16 Water Street
Sandwich, MA 02563
Phone: 508-888-1173
“Post tot naufracia portus. (After so many shipwrecks, a haven.)”
— MOTTO OF THE TOWN OF SANDWICH
The English explorer Bartholomew Gosnold gave Cape Cod its name in 1602, referring to its “great store of codfish.” The Mayflower’s pilgrims set foot on Cape Cod at Provincetown before making their permanent settlement in Plymouth.
Sandwich is the oldest European settlement on the Cape. It was founded in 1637 and named for Sandwich, England, and it has nothing to do with the sandwich one eats. A century after this town was founded, the Earl of Sandwich popularized the food item. In the 1800s the town became well-known for its pressed glass, an industry which continues to this day.

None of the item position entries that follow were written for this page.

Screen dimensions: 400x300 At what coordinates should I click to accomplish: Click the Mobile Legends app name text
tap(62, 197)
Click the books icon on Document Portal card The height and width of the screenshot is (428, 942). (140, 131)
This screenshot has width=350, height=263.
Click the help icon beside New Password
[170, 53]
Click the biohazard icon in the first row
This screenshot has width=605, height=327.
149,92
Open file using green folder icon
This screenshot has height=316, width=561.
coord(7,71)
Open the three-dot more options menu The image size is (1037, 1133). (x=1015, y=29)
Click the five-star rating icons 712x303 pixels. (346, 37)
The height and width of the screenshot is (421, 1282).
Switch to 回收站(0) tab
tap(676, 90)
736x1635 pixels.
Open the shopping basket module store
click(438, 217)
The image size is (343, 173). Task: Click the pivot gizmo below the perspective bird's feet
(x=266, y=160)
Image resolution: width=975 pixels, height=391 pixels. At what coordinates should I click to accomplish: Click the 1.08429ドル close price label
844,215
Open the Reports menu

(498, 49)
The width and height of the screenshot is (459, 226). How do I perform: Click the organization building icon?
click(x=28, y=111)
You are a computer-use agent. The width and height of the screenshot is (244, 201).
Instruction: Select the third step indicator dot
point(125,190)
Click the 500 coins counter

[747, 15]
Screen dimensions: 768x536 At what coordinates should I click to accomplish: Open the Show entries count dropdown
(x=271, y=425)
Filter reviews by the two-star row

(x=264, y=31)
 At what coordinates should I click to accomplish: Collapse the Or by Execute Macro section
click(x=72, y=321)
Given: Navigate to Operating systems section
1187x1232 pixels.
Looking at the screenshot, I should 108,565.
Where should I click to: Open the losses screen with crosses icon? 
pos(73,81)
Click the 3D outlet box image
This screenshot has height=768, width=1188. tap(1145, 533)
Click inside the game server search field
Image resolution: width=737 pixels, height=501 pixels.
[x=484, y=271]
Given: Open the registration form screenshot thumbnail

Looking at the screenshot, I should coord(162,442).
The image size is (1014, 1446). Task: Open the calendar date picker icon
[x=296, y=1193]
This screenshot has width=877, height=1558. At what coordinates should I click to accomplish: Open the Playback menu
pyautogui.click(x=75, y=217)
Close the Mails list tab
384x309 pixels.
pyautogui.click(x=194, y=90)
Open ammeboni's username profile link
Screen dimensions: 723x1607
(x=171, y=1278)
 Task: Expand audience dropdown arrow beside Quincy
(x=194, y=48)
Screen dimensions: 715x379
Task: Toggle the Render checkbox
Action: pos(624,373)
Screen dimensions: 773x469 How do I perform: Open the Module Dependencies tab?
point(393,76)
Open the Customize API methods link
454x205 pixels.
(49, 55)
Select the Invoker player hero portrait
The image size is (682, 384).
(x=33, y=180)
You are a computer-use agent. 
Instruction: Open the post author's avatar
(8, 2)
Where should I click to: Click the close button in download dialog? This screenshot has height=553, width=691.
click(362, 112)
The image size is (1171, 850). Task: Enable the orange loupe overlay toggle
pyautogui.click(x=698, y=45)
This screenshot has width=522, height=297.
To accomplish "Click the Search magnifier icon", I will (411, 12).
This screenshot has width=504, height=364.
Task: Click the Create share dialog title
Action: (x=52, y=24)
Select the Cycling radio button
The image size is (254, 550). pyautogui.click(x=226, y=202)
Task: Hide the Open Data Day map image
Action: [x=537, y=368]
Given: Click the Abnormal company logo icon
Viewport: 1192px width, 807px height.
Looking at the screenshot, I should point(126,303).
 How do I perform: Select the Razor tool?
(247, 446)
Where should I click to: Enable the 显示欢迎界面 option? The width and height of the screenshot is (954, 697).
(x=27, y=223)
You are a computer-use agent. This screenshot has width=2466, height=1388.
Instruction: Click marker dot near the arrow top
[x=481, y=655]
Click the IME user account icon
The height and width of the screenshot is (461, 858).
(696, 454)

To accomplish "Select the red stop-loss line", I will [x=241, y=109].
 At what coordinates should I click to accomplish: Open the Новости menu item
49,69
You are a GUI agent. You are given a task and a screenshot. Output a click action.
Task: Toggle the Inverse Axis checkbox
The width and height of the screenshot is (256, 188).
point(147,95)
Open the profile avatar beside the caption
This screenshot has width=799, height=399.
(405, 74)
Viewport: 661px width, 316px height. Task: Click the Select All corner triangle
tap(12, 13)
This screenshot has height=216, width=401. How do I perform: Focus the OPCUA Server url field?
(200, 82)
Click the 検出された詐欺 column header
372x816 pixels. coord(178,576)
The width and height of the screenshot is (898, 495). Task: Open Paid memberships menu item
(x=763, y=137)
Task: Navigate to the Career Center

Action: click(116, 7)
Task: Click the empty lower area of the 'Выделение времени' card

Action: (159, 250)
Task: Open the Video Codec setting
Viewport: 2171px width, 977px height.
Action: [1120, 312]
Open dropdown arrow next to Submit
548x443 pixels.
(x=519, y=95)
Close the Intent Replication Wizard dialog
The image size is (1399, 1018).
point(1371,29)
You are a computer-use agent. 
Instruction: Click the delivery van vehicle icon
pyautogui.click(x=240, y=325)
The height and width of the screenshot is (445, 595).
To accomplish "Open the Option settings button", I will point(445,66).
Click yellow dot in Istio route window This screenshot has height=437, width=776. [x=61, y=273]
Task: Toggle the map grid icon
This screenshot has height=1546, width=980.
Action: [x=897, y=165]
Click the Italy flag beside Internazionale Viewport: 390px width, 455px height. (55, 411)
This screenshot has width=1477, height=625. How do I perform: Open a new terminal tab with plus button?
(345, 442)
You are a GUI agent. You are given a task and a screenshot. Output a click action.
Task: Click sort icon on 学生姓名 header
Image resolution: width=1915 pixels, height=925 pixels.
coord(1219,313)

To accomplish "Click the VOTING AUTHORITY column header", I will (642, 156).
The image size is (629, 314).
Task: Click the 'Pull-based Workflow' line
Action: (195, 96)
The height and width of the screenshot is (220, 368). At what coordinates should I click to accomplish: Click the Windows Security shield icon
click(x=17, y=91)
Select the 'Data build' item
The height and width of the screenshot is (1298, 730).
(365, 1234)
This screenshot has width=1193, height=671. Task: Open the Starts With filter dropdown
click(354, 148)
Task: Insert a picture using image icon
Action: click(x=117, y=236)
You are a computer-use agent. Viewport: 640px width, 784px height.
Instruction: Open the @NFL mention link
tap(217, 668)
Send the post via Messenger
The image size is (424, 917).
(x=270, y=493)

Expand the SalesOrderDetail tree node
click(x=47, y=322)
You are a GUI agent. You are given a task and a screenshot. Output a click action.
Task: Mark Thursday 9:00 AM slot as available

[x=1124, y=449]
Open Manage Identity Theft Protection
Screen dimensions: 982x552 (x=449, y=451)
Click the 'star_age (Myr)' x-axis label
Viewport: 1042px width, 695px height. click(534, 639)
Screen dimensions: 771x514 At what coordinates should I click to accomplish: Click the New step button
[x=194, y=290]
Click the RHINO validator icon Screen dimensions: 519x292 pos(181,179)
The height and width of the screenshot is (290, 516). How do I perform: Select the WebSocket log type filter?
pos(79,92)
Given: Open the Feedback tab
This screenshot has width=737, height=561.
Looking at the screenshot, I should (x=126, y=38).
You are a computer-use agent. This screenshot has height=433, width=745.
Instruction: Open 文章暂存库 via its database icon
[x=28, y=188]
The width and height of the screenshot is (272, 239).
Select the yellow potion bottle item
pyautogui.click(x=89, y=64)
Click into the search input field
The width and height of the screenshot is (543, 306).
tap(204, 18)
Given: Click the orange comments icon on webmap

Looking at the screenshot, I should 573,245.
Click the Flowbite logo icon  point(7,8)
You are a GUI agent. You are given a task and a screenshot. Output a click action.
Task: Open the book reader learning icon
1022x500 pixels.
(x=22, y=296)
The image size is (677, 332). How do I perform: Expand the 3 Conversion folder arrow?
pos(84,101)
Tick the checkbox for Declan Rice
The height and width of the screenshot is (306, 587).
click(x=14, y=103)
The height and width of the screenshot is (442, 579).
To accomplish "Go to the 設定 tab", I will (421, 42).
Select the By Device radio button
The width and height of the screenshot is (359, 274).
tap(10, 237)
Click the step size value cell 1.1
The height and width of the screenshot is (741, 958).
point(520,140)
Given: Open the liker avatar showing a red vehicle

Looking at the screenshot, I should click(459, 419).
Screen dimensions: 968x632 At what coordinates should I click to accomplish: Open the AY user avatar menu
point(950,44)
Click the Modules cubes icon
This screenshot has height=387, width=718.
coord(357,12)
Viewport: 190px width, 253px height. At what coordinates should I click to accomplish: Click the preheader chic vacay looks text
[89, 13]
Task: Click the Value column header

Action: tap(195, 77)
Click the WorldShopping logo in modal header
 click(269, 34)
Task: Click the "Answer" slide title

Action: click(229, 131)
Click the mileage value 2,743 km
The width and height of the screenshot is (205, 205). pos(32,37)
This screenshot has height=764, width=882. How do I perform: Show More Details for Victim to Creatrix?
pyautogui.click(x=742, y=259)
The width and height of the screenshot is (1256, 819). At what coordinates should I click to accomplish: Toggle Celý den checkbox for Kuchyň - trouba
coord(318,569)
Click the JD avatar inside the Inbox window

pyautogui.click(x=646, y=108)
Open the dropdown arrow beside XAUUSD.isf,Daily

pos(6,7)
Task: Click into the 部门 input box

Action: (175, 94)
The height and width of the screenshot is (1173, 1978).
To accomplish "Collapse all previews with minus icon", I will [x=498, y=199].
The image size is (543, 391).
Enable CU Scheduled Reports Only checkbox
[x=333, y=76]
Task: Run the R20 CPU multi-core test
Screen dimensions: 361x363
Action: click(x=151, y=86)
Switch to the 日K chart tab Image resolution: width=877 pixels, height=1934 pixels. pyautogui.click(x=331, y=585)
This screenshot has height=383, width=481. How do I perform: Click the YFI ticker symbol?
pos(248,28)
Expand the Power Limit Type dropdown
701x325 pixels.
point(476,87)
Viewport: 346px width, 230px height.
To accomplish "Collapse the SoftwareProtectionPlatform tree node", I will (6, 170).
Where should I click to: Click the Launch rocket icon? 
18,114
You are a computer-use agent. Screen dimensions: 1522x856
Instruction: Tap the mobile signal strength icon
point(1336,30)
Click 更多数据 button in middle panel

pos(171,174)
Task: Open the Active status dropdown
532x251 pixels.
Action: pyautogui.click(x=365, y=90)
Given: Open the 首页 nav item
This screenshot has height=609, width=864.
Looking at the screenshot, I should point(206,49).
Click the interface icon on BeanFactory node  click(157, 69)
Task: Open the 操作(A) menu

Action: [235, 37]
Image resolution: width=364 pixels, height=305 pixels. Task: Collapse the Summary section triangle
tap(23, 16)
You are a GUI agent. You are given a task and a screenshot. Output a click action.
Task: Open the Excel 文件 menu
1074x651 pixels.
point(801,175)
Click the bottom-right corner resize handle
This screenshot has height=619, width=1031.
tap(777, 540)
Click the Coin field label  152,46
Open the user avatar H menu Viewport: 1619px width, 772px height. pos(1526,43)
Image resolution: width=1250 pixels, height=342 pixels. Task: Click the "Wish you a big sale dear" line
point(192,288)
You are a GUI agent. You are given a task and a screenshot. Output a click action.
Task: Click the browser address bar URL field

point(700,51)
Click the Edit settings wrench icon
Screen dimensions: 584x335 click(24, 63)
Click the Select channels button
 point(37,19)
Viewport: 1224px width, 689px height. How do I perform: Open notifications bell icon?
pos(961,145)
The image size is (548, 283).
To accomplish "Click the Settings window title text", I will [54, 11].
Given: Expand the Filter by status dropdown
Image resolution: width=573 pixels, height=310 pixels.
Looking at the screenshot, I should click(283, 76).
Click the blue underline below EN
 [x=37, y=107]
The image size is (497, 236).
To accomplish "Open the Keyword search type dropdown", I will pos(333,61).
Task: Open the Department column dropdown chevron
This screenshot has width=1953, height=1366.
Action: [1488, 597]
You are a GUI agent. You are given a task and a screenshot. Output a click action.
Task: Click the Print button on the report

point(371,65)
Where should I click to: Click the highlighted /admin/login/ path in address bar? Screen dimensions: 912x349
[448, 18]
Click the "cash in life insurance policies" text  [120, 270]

Hoxie House dates to about 1675. It is one of the oldest houses on Cape Cod and one of the oldest in the Commonwealth of Massachusetts. It was built for the Reverend John Smith, who lived here with his wife and their thirteen children. In the mid-nineteenth century it was bought by Abraham Hoxie, a whaling captain. The town acquired Hoxie House in the 1950s, restored it, and maintains it as a museum.
This is a wood-frame saltbox house, typical of early New England dwellings, which have a long pitched roof that slopes to the back. Such dwellings resemble a lidded wooden box in which salt would have been stored. It is thought that the saltbox house was created when a lean-to was added to the back of a Cape Cod–style house. It is also thought the diminutive lean-to, a single-story addition, may have been selected so as to save on property taxes, but this is conjecture.
Hoxie House has furniture and artifacts dating to the seventeenth century. The house is set in one of the picturesque neighborhoods on Cape Cod.